#### WHAT YOU ARE ASKED TO DO
Copy out the part of the records that begins with the line containing "Create a New" and ends with the line containing "coord(33,158)", keeping every line exactly the same.

-- begin --

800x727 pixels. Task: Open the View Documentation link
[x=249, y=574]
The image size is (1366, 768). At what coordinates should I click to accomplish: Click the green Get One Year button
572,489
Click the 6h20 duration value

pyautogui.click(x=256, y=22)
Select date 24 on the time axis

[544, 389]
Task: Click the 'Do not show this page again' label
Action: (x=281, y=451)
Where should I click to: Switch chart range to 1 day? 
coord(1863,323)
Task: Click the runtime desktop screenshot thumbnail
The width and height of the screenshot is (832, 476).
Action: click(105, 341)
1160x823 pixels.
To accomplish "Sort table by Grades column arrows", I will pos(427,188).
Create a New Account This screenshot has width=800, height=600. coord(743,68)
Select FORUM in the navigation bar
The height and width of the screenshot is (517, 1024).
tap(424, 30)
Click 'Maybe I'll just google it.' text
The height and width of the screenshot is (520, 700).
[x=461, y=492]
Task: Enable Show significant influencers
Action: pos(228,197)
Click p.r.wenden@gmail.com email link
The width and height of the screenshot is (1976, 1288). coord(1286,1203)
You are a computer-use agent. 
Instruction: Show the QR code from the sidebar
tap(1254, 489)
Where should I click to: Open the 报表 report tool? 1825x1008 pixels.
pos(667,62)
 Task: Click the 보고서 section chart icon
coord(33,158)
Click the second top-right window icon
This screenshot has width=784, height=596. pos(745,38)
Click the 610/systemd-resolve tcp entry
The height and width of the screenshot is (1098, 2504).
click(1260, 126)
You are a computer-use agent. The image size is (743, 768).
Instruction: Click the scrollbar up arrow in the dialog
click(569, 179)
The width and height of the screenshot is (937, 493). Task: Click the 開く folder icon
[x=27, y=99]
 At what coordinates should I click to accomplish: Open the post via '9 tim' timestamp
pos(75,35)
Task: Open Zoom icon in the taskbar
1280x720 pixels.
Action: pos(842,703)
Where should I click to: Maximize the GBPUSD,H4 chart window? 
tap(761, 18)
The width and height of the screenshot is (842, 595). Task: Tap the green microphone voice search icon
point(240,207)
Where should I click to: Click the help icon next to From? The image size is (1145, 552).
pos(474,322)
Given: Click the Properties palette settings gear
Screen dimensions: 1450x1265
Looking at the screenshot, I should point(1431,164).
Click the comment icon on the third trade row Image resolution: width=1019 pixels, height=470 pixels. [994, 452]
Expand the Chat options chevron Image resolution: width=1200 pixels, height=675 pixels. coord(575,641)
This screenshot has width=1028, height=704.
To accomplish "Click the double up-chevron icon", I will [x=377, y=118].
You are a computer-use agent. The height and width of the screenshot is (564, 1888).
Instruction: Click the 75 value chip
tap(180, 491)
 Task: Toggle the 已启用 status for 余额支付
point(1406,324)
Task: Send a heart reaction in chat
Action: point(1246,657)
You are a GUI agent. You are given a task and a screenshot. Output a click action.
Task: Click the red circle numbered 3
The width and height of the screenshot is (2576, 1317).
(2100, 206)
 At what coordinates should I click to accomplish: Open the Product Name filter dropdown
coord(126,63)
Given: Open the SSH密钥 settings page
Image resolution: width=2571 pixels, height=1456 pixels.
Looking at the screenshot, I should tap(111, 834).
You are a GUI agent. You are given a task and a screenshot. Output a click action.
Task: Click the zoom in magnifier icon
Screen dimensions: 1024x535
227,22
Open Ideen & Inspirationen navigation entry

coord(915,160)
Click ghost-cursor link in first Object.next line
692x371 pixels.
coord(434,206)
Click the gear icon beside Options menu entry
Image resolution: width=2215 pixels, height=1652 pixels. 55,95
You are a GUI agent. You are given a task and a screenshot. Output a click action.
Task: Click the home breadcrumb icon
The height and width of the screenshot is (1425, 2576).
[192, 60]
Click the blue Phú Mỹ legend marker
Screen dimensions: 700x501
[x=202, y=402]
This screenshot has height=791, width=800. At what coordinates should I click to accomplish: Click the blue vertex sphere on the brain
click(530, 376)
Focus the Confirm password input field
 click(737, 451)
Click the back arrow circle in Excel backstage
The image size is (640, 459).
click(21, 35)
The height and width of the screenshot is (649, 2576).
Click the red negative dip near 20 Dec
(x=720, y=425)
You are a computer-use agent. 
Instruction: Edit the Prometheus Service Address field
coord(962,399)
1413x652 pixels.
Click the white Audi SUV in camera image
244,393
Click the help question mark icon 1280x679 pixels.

-- end --

#### RESPONSE
Create a New Account This screenshot has width=800, height=600. coord(743,68)
Select FORUM in the navigation bar
The height and width of the screenshot is (517, 1024).
tap(424, 30)
Click 'Maybe I'll just google it.' text
The height and width of the screenshot is (520, 700).
[x=461, y=492]
Task: Enable Show significant influencers
Action: pos(228,197)
Click p.r.wenden@gmail.com email link
The width and height of the screenshot is (1976, 1288). coord(1286,1203)
You are a computer-use agent. 
Instruction: Show the QR code from the sidebar
tap(1254, 489)
Where should I click to: Open the 报表 report tool? 1825x1008 pixels.
pos(667,62)
 Task: Click the 보고서 section chart icon
coord(33,158)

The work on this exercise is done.